Data correlation describes the statistical relationship between two data variables (e.g. states or properties). In statistics, data correlation is any statistical relationship – whether causal (dependent) or not – between two variables.
With the correlation as a measure of the relationship between data, two things should be clarified:
- How strong is the connection?
- What is the direction of the connection?
A correlation of zero means there is no relationship. The value one means complete connection, ie complete dependency .
Positive and negative correlation
A positive correlation means that as one variable increases, so does the other variable. One example is the positive correlation between the time spent studying per week and the level of graduation. Those who learn a lot on a regular basis tend to achieve a higher degree.
In the case of negative correlation (also called anti-correlation), one variable behaves inversely to the other: if one increases or decreases, the other moves in the opposite direction. For example, the tank filling of a motor vehicle decreases with increasing distance.
Saturation limit
Often there is a so-called saturation limit. For example, a car does not go any faster the more accelerator you give. In correlations of the economy, the following often applies: the closer you get to the saturation limit, the more the costs increase and the benefits decrease.
Correlation does not have to mean causality
In general, a correlation is insufficient to infer a causal relationship. Just because one variable tends to change whenever another changes does not automatically mean that one variable is causing the other to change.
A high correlation can indicate causality, but there can also be other explanations for it:
- It can be purely a coincidence, so there is no relationship between the variables.
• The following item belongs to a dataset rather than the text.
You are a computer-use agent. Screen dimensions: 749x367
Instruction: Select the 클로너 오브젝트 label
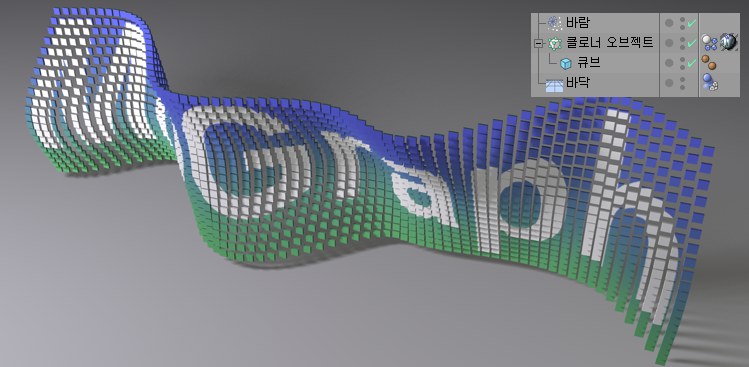click(610, 43)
- There may be a third, unknown variable that makes the relationship between the first and the second seem stronger (or weaker) than it is. The two observed variables are then both linked to this third one.
Examples
Ice cream sales are correlated with the incidence of sunburn. Both of these come from a third variable, being outdoors when there is increased exposure to the sun.
Examples of interdependent phenomena are the correlation between the height of parents and their offspring and the correlation between the price of a product and the amount consumers are willing to buy, shown in the so-called demand curve.
Correlations are useful for making predictions. For example, a utility company may produce less electricity on a mild day due to the correlation between electricity demand and weather. In this example there is a causal relationship as very cold or very warm weather causes people to use more electricity for heating or cooling.